We’re typically talking about a big chunk of money; the average refund is around $3,000. But if you don’t make a plan for what you will do with that money, it will just land in your checking account, and you and I both know it might just get spent before you realize it’s been used up.

 

Not this year. Not you.

 

Right now, before you get your refund, put some thought into how to use that money.

 

I have suggestions on smart moves to make (more on them in a sec.), but I want to stress that you should choose the goal that will help you the most. And by help, I am referring to what will make you feel more confident, sleep better, and worry less. If there is a financial pressure point in your life, your tax refund (maybe two, if you have state income tax as well) is a great opportunity to reduce that pressure. That’s not just something you deserve right now, but I think you will find that making progress on reducing a particular stress can pay off by building your confidence and momentum to keep going on building financial security.

 

Here's how to do some pre-refund planning: I want you to literally ask yourself: What stresses me out the most? Maybe it’s two things…or more. There is no rule that all of your refund must go toward one goal. You can attack multiple goals.

 

I doubt you really need my advice, but here are a few ideas for ways to reduce likely pressure points:

 

Increase your emergency savings account. If you have yet to open an Ultimate Opportunity Savings Account at Alliant Credit Union, I sure hope you will give it a look. Follow a few simple rules and you will earn a $100 bonus.

 

Pay down credit card debt. Is paying down or paying off a credit card debt that can be charging 22% annual interest smart? Well, of course. But only if you don’t turn around and run up new charges that you can’t afford to pay off.
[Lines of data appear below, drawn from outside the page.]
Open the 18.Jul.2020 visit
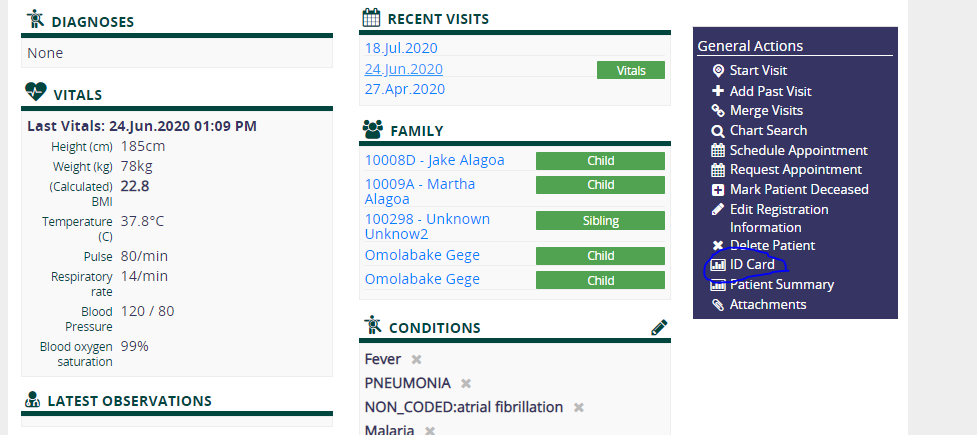The width and height of the screenshot is (977, 435). 401,48
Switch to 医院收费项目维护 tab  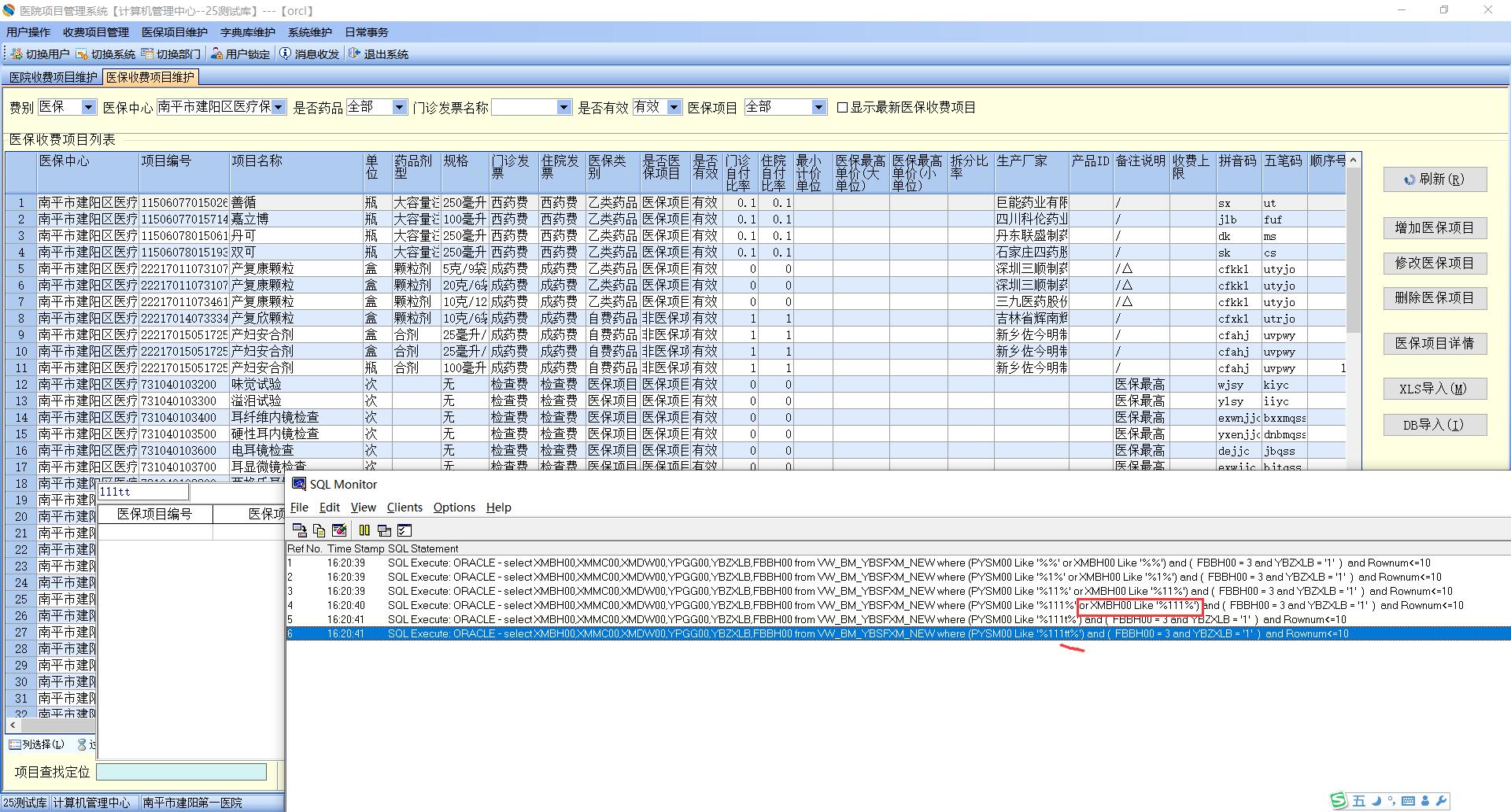[53, 77]
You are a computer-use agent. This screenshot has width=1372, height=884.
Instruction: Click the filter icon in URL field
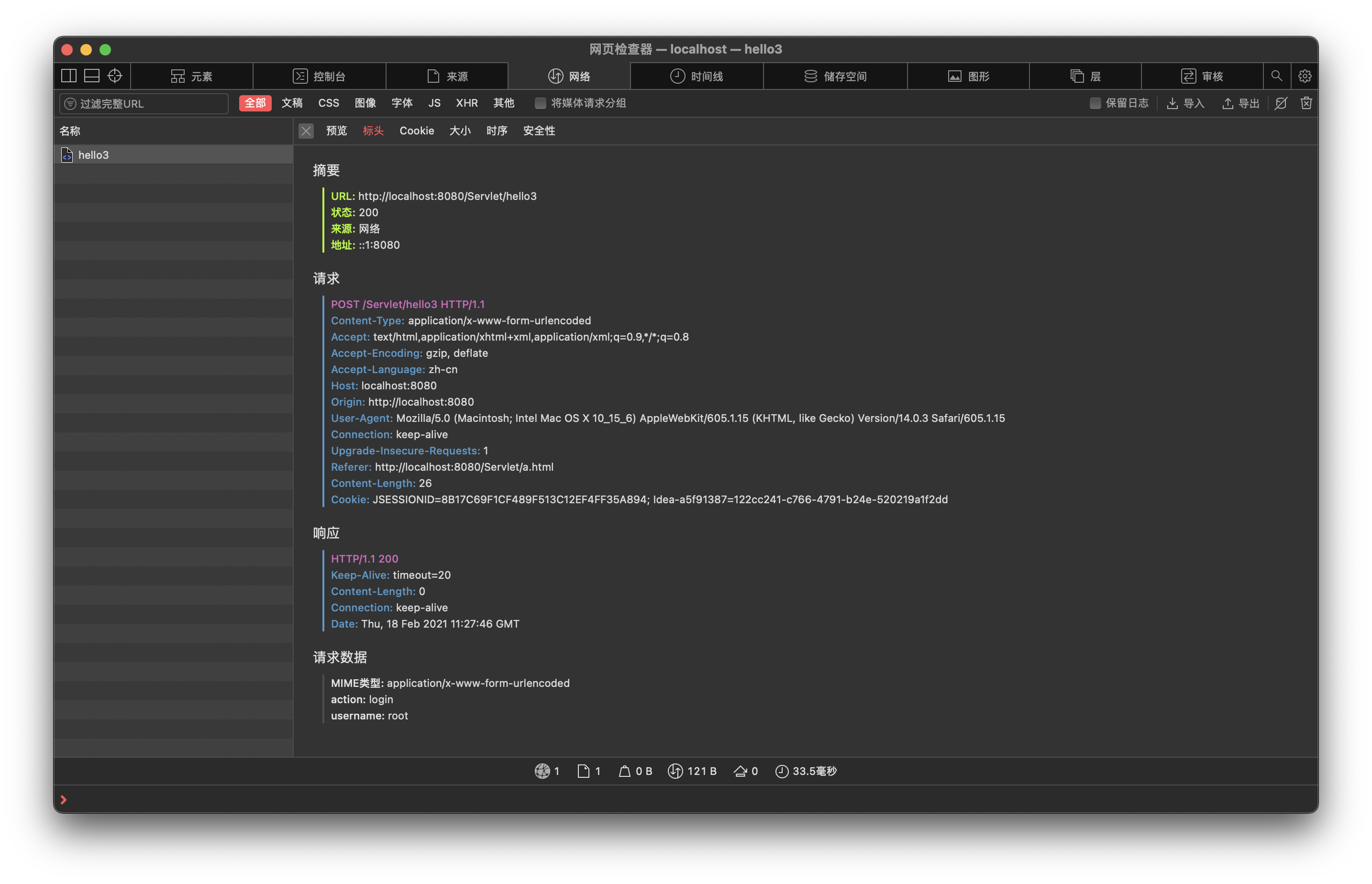(x=70, y=103)
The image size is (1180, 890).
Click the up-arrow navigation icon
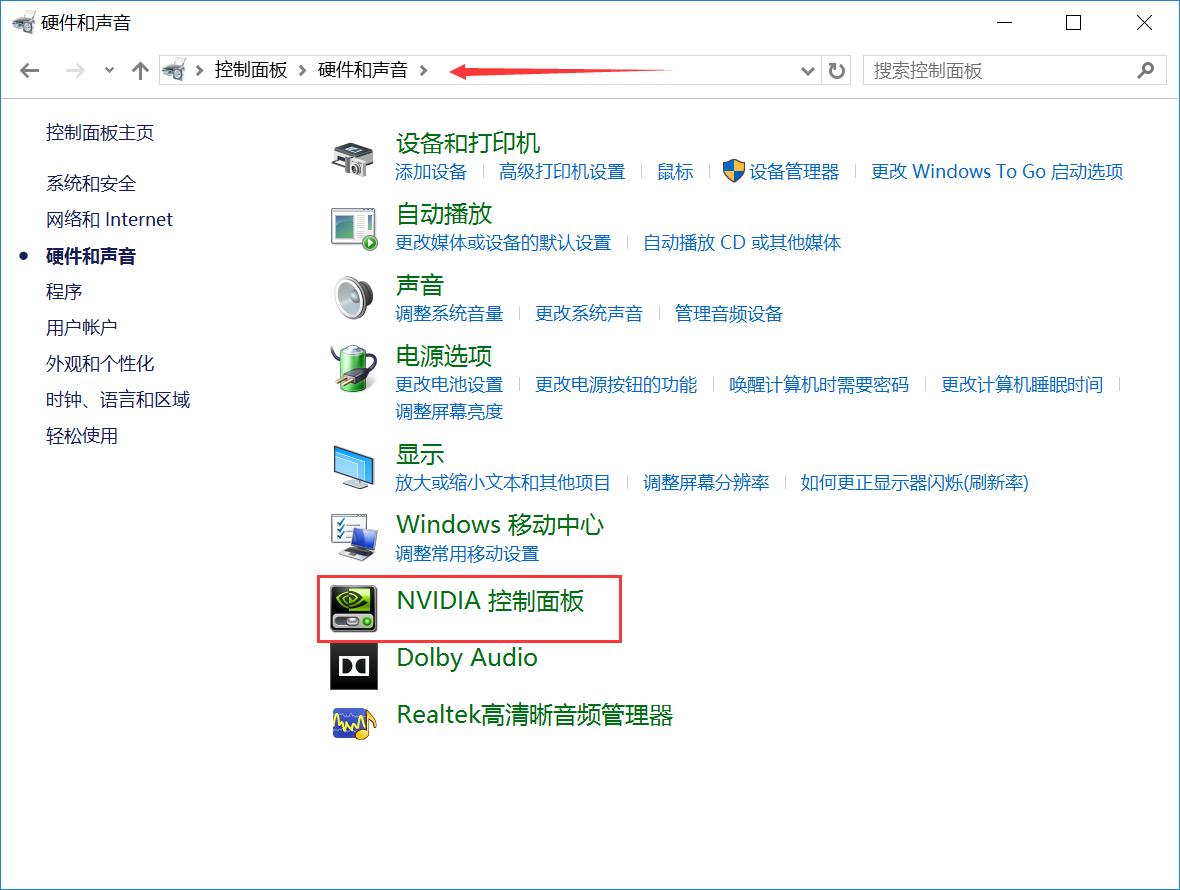click(140, 70)
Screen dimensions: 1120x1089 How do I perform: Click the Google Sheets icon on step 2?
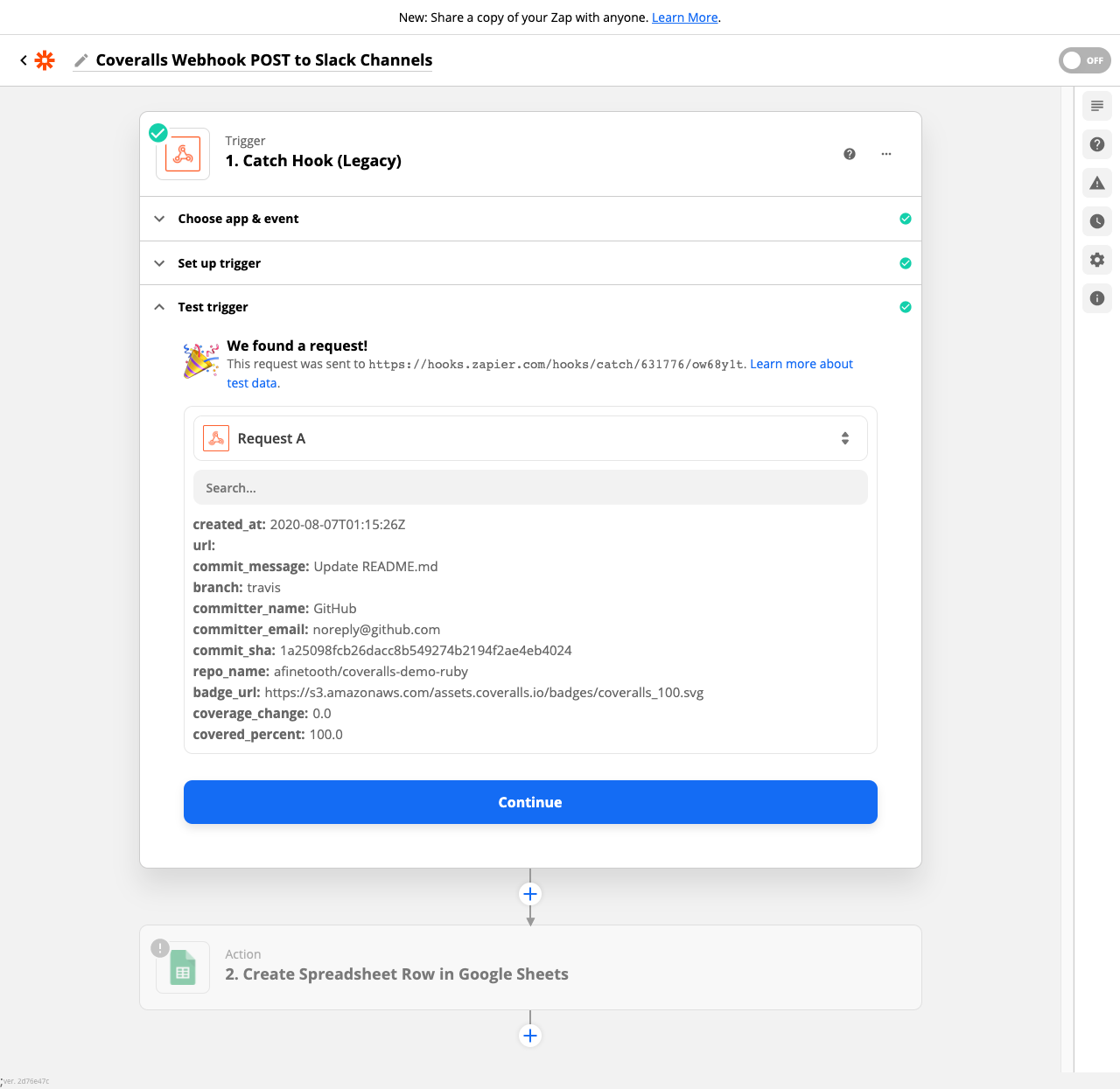182,967
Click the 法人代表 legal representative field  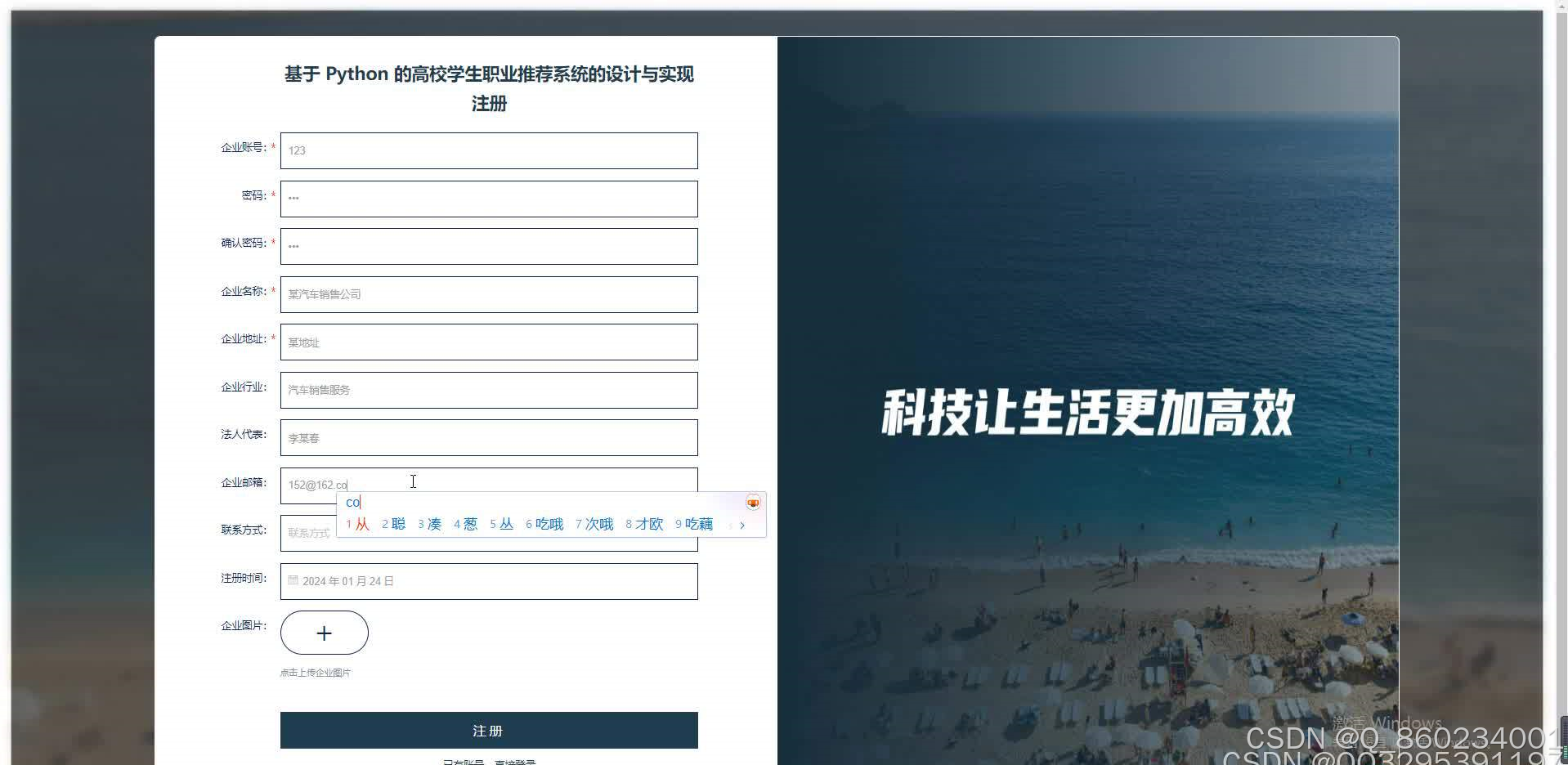(x=488, y=437)
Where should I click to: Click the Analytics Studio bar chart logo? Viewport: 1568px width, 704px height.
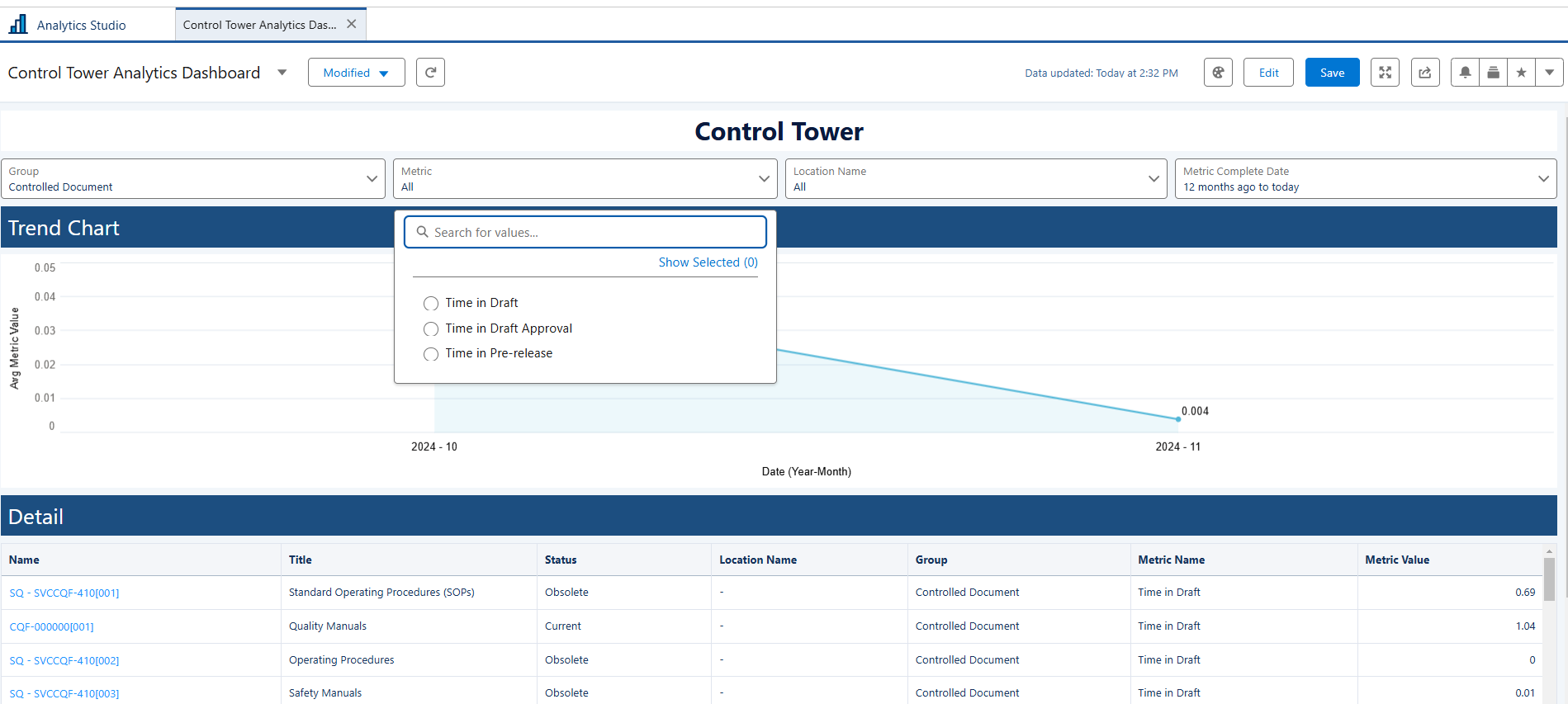click(x=18, y=25)
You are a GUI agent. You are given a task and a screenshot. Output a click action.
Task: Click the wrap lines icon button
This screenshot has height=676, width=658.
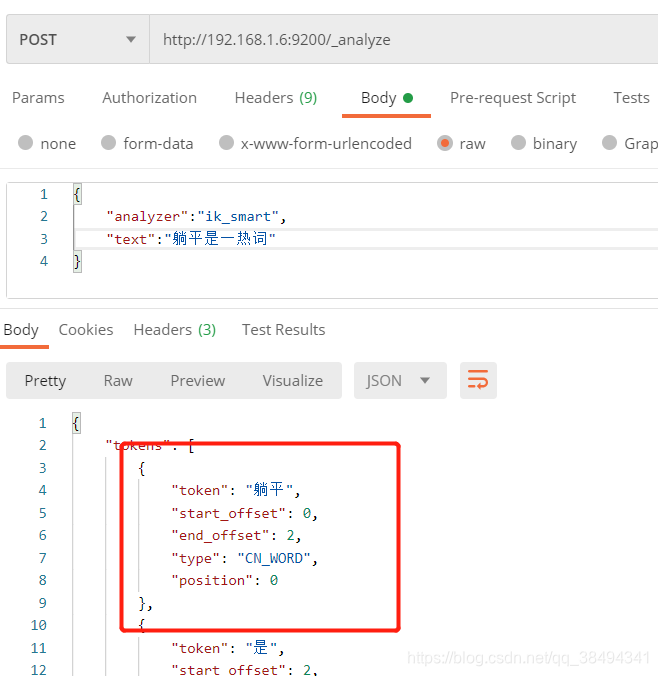[478, 381]
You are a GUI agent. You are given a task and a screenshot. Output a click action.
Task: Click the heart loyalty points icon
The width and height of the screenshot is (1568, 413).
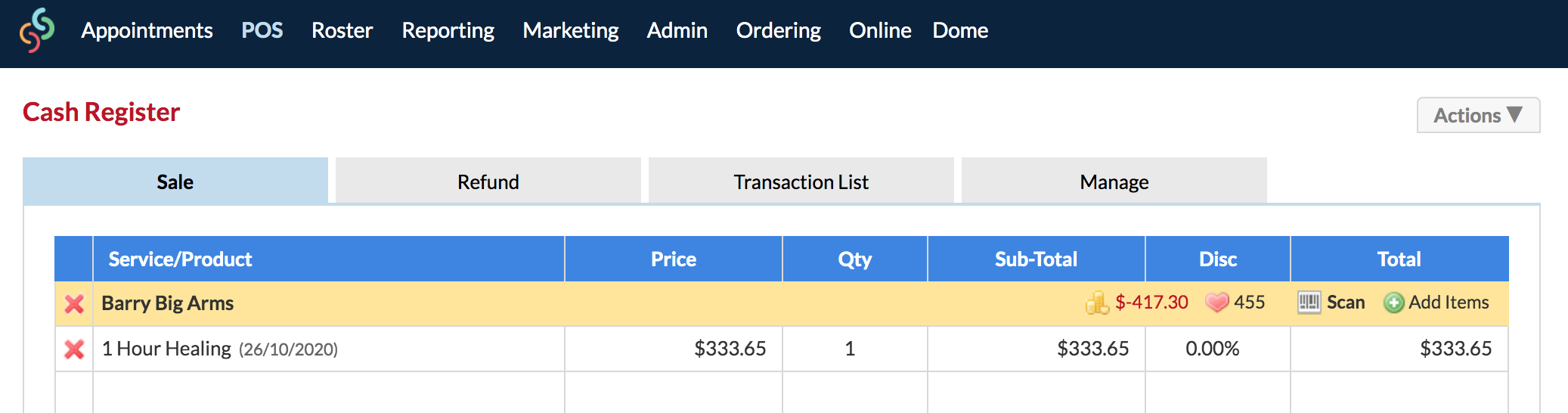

Are you ready to lean in harder to the idea of only using your credit card for true needs and not charge a penny for wants?

 

Contribute to a Roth IRA. Even if you are saving for retirement through work, you may be eligible to also save in a Roth IRA. If you are single with a modified adjusted gross income below $150,000 in 2025 (or below $236,000 if you are married and file a joint tax return), you can contribute $7,000 to a Roth IRA. If you are at least 50 years old, the limit is $8,000.

 

Take classes to learn new skills. Maybe it’s something you are interested in as a new career or hobby. Or maybe you want to build your skills for work (first, ask your employer if they might cover some or all of the cost). Investing in you is always smart.